3 Biblical Ways Your Future Husband Will Identify Himself to You

Ruth 2:9-13

If you are a Christian woman, one of the ways God will show you who to marry is by leading your husband to identify himself to you.

How will he do this? Here are 3 biblical ways your future husband will identify himself to you.

1. Your Future Husband Will Identify Himself to You By Being What You Need, What You Want, and What You Did Not Expect

Godly relationships are a beautiful mix of desire and duty, of passion and patience, of giving and getting. When you meet the man God has for you, it will be a lot like real life and a lot different than a fairytale. Fantasies don’t include the Monday morning traffic, the weekly grocery shopping, or getting the flue.

So when you meet the man God has for you, it will always be a much different experience than what you fantasies about because this relationship will take place in the context of reality. Real life is much better because it combines hardships with blessings, which enrich the blessings in a much greater way than good given without any trials.

In other words, God will give you what you want if he calls you to marriage, but he will also give you what you need. This man will have characteristics that you enjoy and he will also have characteristics that challenge your weaknesses and exposes your unhealed wounds.

In all truth, sometimes we don’t even know what we want or what we need. But God does. This is why your future husband will never be exactly like you expect.

As Psalm 139:5-6 explains, “You hem me in, behind and before, and lay your hand upon me. Such knowledge is too wonderful for me; it is high; I cannot attain it.”

2. Your Future Husband Will Identify Himself Through Showing His Ability to Fulfill the Tasks of a Husband Before He Gets the Title of “Husband”

People tend to think about “titles” in two different ways. The first type of person will wait until they get the title before they start doing the tasks that are associated with that title. For example, a person may not serve until they join a ministry at church and get assigned a specific job title or a person may not lead those who want to follow until that person gets the title of “leader.”

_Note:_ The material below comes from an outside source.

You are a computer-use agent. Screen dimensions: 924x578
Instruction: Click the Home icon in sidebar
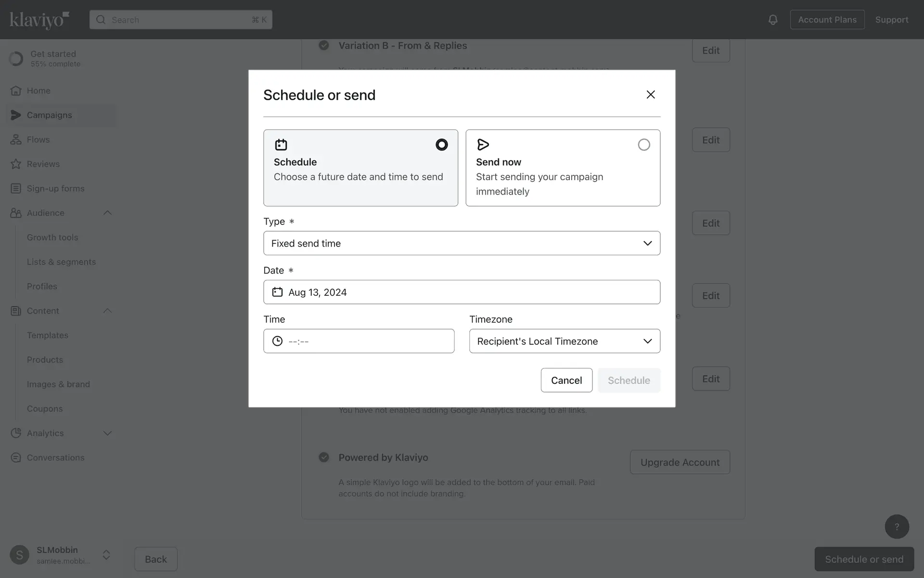[16, 91]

The other type of person, however, understands that titles don’t empower you to do a task, rather they are used to identify people who are already doing that task. Titles are used to show everyone what this person has already been doing. For example, when a man has been loving, teaching, and shepherding other people, the church will often then give him the title of “pastor.” If he’s waiting to do these things until he gets the title, he’s showing himself unfit for the title.

Likewise, your future husband will identify himself by doing many of the tasks that will need to be done in a healthy marriage. If he’s working hard, growing in his career, learning how to serve, learning how to lead, and learning how to love a woman, these are good signs he is also getting ready to receive the title of “husband.”

However, if he’s waiting to show the maturity needed to operate in a Christian marriage until he gets married, this man is showing he’s not ready for marriage. While Ruth did invite Boaz to pursue her in Chapter 3, she saw how loving and kind Boaz was to her in Chapter 2. He provided for her material needs (Ruth 2:9) and her emotional needs (Ruth 2:13). He was able to give her what she needed and what she wanted. Thus, he showed he could do the tasks of a husband before Ruth expressed her desire to give him the title (Ruth 3:9).

3. Your Future Husband Will Identify Himself By Pursuing You and Responding Positively When You Invite Him to Pursue You

Dating is not in the Bible, but you can date in a biblical way by applying principles found in Scripture to this season of your life. Biblical dating is like dancing. Yes, the man leads, but the woman is an active participant in the process. If the man is leading in dancing but the woman is not participating and she’s being passive, the dance just won’t work.

Likewise, if the man is pursuing but you are not inviting, the dating-dance before marriage just won’t work for you. If the man is not pursuing or not responding well when you send him signs of your own interest in him, this is not the man God has for you.

When God is leading you to the man he wants you to marry, he will pursue you and he will respond well to your invitations (Ruth 3:10-13).